Have you configured that firewall no firewall comes preconfigured ( I know marketing departments love the saying "one size fits all" but they never fit properly)
Yes, I just initially configured it using Yast
Because I am a paranoid I deliberately force internal machines go thru a Linux gateway which is SuSEfirewalled and internal machines are not trusted they are limited on what they can do. The Gateway machine is then connected to Cisco router with access-lists in control also. And this is my home network ( I am not saying buy a cisco router but make sure you have tight firewall rules applied on your border router.
Well I thing at present I wouldn't be able to do so much with my network, but after some reading I started to edit (with vim) /etc/sysconfig/SuSEfirewall2 and then /sbin/SuSEfirewall2 stop and start.
Sorry about my ignorance, and thanks in advance!
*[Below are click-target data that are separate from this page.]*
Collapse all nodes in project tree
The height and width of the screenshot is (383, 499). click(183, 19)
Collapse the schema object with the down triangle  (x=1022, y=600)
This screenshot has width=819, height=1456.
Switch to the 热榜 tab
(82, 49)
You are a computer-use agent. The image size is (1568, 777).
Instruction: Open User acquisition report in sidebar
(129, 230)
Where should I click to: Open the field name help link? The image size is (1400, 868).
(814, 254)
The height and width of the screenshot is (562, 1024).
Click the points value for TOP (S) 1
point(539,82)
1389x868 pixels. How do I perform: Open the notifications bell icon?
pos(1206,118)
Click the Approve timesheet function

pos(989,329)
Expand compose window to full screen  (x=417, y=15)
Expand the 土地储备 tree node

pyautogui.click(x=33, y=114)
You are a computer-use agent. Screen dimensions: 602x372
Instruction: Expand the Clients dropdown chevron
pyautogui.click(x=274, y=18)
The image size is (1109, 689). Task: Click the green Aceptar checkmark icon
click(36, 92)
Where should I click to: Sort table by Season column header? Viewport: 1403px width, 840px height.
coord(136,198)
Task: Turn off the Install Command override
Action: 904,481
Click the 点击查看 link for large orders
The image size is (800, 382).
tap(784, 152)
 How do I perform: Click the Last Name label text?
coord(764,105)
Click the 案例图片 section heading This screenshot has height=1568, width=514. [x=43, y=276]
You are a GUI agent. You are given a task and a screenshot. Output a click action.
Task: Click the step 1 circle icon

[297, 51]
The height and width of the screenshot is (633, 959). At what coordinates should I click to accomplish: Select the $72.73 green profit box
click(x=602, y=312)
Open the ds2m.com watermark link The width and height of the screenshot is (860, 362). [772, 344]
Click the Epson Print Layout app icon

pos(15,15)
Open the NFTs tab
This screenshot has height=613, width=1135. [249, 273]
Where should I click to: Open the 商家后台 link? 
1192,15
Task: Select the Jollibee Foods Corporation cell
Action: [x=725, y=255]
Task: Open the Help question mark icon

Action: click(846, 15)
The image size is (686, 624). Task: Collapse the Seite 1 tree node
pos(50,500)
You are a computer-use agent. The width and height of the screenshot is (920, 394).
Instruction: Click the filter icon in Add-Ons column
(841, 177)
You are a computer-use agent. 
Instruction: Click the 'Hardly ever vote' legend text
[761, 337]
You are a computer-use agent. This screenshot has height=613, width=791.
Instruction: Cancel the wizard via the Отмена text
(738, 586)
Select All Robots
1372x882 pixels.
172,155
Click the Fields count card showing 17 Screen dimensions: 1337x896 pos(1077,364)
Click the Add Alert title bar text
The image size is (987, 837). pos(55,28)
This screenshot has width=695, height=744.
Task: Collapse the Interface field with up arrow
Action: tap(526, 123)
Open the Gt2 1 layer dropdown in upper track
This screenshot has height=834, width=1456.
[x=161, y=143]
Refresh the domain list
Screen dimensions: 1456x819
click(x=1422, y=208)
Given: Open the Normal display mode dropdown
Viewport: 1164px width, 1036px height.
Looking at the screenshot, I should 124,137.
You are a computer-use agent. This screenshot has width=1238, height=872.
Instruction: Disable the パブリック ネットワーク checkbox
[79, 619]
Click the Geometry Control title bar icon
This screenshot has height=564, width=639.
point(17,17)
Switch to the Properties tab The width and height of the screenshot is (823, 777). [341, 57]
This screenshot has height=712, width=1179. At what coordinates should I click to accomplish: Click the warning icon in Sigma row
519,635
Night time reading assignment for you
http://www.oreilly.com/catalog/fire2/ is the book and the sample chapter is http://www.oreilly.com/catalog/fire2/chapter/ch13.html
I will order that book! Im going to ask probably a trivial question but sometimes this type of little details are hard to pick up from literature: As you know, for the SuSEfirewall2 I need to provide the type of device pointing to the external (unprotected) network and the device pointing to the internal ("trusted") network. If my computer is not connecting directly to the dsl modem but through a firewall-router that deals with the PPPoEe (sorry if I mispelled it) I wonder which is my external interface then and which my internal one. I set both to be eth0 but when I start the firewall I get that because "192.168.0.*/255.255.255.0 is internal and external, no spoof protection possible from internal". In the other hand when I leave as empty the external one the firewall also starts but tells me that it needs to know which is the external interface. So, in this setting (machine connecting through eth to a router-firewall-dhcp server) which are the internal/external interfaces of the machine?? Thanks for helping me understand this little issue. greetings! Felipe.